Extracellular vesicles from human iPSC-derived neural stem cells: miRNA and protein signatures, and anti-inflammatory and neurogenic properties
Published in Journal of Extracellular Vesicles, 2020
Raghavendra Upadhya, Leelavathi N. Madhu, Sahithi Attaluri, Daniel Leite Góes Gitaí, Marisa R Pinson, Maheedhar Kodali, Geetha Shetty, Gabriele Zanirati, Smrithi Kumar, Bing Shuai, Susan T Weintraub, Ashok K. Shetty
The final concentration and size distribution of particles was measured by nanoparticle tracking analysis, as described in our previous report [24].The expression of CD63 was investigated using ELISA [17]. The expression of other EV markers such as CD9 and ALIX were examined through Western blotting.
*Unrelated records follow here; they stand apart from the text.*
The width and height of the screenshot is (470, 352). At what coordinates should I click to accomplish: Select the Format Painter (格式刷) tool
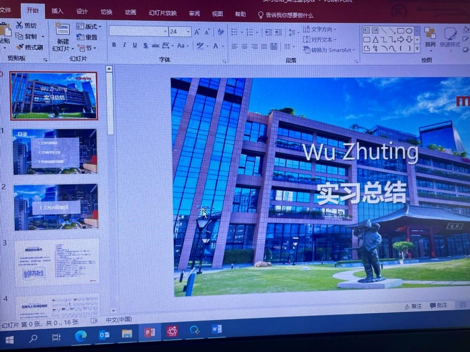point(20,47)
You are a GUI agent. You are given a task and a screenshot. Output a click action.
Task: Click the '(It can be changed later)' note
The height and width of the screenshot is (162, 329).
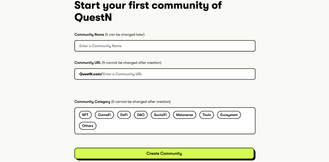pos(125,34)
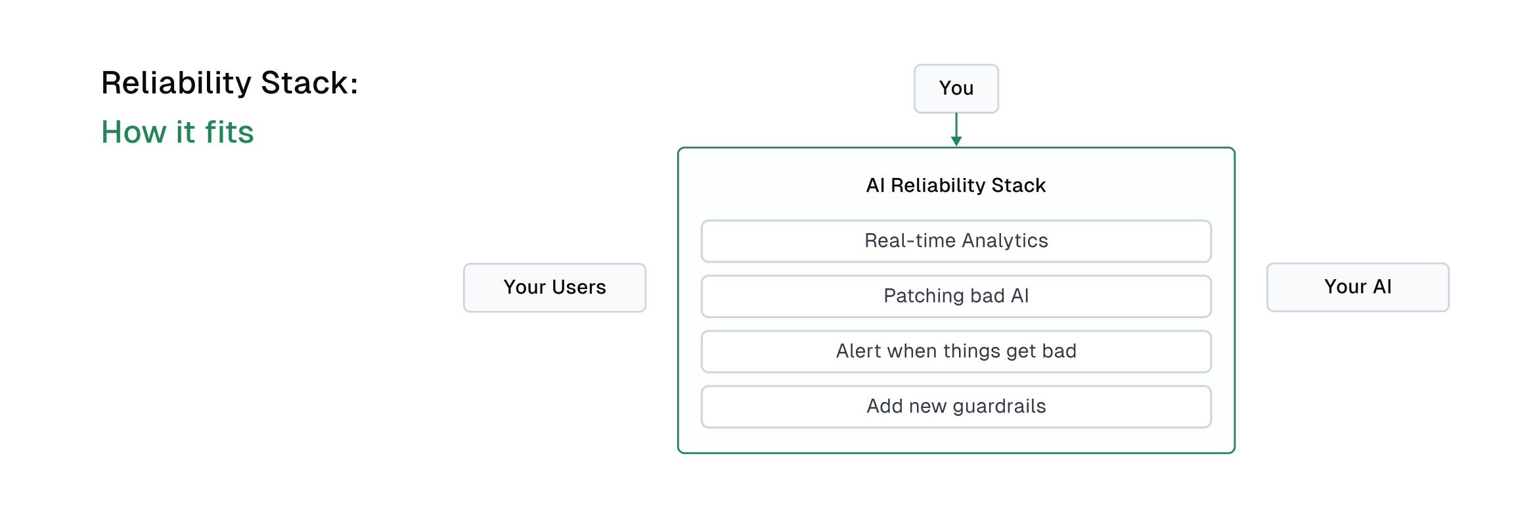Click the green arrow line below You

coord(956,125)
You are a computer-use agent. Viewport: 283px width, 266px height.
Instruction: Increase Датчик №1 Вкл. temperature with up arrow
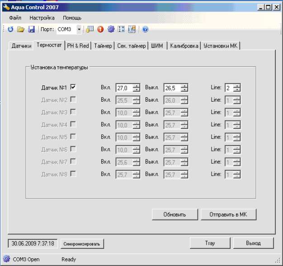(136, 86)
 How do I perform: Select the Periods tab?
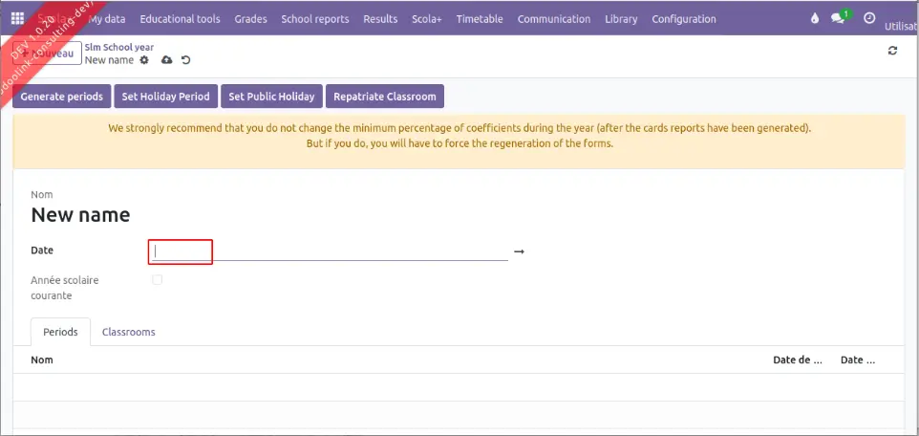61,332
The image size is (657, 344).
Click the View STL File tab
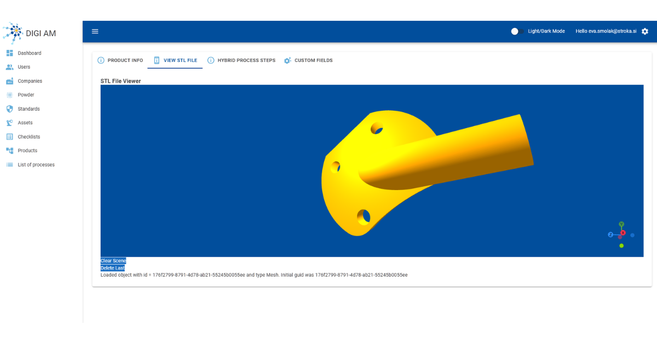pyautogui.click(x=175, y=60)
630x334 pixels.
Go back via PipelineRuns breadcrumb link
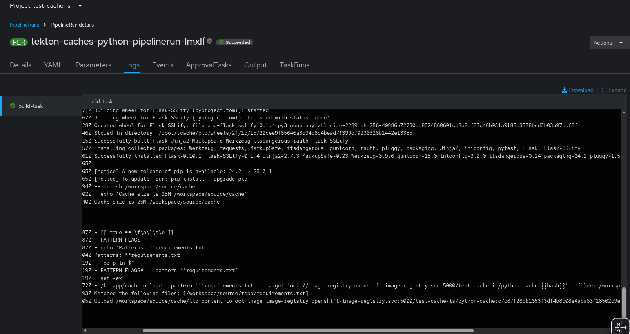click(x=24, y=25)

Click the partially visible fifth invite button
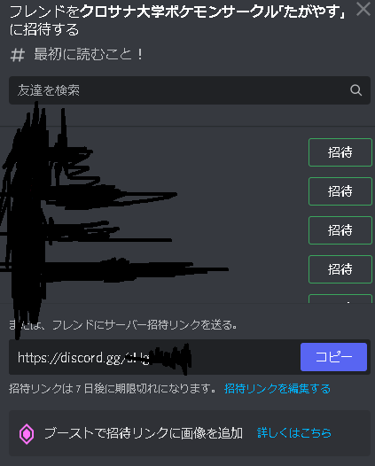coord(340,299)
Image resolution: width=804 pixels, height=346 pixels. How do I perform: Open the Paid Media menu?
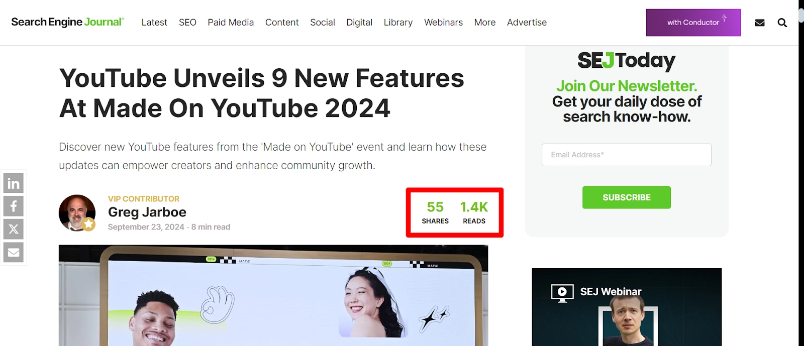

For this, an aliquot of EVs in 100 µl volume was mixed with 300 µl of mammalian protein extractor reagent (Thermo Fischer Scientific, Waltham, MA, USA) and lysed, as detailed in our recent study [24]. The total protein in the lysate was quantified by the Pierce BCA protein assay kit (Thermo Fisher Scientific), and 40 µg of protein was loaded and separated by 4–12% NuPAGE Bis-Tris Gels (Thermo Fisher Scientific). Following the transfer of proteins onto a nitrocellulose membrane using the iBlot2 gel transfer device (Thermo Fisher scientific), the membrane was processed for protein detection using antibodies against CD9 (1:500; BD Biosciences, San Jose, CA, USA), or ALIX (1:500; Santa Cruz). Then, the signal was detected using the ECL detection kit (ThermoFisher) and visualized using a Versadoc Imaging System (Bio-Rad). In order to rule out the contamination of EV lysate with deep cellular proteins, the protein separated membrane was identified for GM130 (1:500; BD Biosciences) and compared with the NSC lysate [25,26].